» Task goal
Among the records below, determine how many lines have the word "will" in them; output only the number.

[Records excerpted from a collection]
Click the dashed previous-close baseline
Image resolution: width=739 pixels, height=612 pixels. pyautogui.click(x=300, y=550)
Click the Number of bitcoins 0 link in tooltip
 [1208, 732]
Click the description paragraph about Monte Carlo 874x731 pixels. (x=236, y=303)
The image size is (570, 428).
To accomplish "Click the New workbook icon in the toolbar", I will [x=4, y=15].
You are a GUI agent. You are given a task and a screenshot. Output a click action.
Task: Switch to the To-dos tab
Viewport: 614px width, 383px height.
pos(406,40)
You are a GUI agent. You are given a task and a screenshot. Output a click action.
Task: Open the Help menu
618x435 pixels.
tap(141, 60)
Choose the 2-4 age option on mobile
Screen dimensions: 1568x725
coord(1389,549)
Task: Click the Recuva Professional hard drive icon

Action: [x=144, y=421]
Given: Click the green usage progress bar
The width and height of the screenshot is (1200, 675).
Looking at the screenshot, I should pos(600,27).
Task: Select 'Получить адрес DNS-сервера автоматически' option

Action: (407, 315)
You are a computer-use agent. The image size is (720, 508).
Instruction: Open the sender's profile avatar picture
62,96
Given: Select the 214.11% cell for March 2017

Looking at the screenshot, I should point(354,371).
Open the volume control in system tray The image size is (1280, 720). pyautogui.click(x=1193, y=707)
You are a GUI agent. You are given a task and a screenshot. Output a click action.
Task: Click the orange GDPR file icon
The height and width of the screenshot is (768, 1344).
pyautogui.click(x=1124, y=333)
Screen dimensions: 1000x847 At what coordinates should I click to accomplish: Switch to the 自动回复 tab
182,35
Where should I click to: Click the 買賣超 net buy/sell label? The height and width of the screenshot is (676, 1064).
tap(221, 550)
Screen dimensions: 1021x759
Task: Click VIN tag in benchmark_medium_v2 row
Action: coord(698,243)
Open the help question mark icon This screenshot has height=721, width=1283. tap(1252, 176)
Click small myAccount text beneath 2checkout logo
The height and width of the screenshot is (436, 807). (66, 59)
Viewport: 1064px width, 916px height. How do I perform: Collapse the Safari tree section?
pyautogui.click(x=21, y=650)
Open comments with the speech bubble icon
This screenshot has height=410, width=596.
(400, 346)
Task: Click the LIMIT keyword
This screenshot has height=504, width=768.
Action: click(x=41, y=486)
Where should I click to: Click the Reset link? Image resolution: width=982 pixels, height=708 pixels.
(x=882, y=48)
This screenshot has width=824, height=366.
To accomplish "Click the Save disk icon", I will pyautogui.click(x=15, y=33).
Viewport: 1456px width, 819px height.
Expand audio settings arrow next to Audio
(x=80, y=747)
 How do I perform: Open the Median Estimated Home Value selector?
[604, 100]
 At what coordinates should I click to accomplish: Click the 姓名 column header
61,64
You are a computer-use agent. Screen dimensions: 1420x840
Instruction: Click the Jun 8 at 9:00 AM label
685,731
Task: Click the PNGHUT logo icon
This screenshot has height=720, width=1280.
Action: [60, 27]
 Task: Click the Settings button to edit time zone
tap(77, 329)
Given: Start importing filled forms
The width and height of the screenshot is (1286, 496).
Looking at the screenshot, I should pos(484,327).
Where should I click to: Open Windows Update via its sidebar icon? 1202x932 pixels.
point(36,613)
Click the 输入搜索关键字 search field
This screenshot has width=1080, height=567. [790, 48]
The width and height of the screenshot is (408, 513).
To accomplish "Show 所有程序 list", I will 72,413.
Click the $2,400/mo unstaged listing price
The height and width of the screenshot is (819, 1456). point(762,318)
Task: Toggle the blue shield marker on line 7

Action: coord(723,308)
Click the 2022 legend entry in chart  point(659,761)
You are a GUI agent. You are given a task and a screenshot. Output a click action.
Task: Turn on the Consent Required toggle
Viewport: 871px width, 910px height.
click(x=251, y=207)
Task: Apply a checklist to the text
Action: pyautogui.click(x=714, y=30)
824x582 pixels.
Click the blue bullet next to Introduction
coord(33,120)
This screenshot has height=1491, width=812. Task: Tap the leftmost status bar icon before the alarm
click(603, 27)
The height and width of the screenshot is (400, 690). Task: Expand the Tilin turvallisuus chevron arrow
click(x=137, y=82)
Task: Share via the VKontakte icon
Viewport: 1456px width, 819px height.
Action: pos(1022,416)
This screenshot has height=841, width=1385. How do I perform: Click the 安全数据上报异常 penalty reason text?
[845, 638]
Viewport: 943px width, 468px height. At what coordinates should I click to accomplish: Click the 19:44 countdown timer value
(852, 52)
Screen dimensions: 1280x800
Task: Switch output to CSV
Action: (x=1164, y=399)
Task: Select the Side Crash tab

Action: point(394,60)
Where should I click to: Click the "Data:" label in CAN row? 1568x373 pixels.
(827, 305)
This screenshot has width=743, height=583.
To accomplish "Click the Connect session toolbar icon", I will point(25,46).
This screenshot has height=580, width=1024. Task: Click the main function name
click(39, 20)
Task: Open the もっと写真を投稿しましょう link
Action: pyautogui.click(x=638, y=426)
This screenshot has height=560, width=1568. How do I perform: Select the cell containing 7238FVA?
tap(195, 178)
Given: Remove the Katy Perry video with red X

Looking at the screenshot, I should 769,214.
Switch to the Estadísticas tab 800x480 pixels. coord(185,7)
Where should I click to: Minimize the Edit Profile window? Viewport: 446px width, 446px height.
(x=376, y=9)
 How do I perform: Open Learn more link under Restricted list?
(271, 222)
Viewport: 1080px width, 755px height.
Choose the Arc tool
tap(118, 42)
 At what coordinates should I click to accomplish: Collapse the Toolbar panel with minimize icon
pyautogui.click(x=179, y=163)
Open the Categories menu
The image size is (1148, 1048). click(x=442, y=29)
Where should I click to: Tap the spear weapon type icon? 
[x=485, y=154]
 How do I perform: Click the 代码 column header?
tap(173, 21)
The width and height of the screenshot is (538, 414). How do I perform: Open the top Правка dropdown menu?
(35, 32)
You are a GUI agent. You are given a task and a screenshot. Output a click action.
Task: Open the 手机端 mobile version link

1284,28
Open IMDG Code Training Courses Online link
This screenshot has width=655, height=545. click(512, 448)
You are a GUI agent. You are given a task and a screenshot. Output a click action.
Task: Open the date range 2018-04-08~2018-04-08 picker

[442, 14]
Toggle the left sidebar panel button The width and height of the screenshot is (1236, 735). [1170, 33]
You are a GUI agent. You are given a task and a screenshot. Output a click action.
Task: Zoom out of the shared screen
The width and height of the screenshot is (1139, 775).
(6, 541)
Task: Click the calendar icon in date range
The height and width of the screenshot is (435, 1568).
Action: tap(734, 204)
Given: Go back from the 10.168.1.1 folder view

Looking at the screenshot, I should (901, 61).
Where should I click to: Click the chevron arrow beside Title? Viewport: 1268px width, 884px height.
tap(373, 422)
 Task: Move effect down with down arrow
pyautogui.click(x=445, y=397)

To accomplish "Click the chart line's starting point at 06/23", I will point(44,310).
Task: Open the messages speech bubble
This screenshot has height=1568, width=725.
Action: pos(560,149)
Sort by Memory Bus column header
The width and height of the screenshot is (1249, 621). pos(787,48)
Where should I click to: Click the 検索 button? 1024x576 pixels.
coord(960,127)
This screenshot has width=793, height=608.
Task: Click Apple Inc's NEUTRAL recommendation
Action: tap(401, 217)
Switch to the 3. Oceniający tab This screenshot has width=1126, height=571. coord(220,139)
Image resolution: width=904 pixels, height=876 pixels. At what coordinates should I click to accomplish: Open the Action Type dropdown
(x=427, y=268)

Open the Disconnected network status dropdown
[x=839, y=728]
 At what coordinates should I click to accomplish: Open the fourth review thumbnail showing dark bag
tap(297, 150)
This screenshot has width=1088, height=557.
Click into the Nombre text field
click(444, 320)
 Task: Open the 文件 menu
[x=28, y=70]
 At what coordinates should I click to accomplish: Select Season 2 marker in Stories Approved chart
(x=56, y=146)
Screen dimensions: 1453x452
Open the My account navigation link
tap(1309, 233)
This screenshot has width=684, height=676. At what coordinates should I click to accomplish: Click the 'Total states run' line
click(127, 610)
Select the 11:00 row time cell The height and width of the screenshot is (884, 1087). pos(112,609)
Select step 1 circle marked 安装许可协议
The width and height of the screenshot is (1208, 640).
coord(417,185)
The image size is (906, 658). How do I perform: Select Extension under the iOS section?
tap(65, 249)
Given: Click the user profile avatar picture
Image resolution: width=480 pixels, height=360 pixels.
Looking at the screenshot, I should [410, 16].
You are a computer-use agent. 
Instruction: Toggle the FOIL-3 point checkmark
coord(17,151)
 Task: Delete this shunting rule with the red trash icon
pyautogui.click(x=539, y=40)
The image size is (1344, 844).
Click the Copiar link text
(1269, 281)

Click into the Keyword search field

» Answer box
5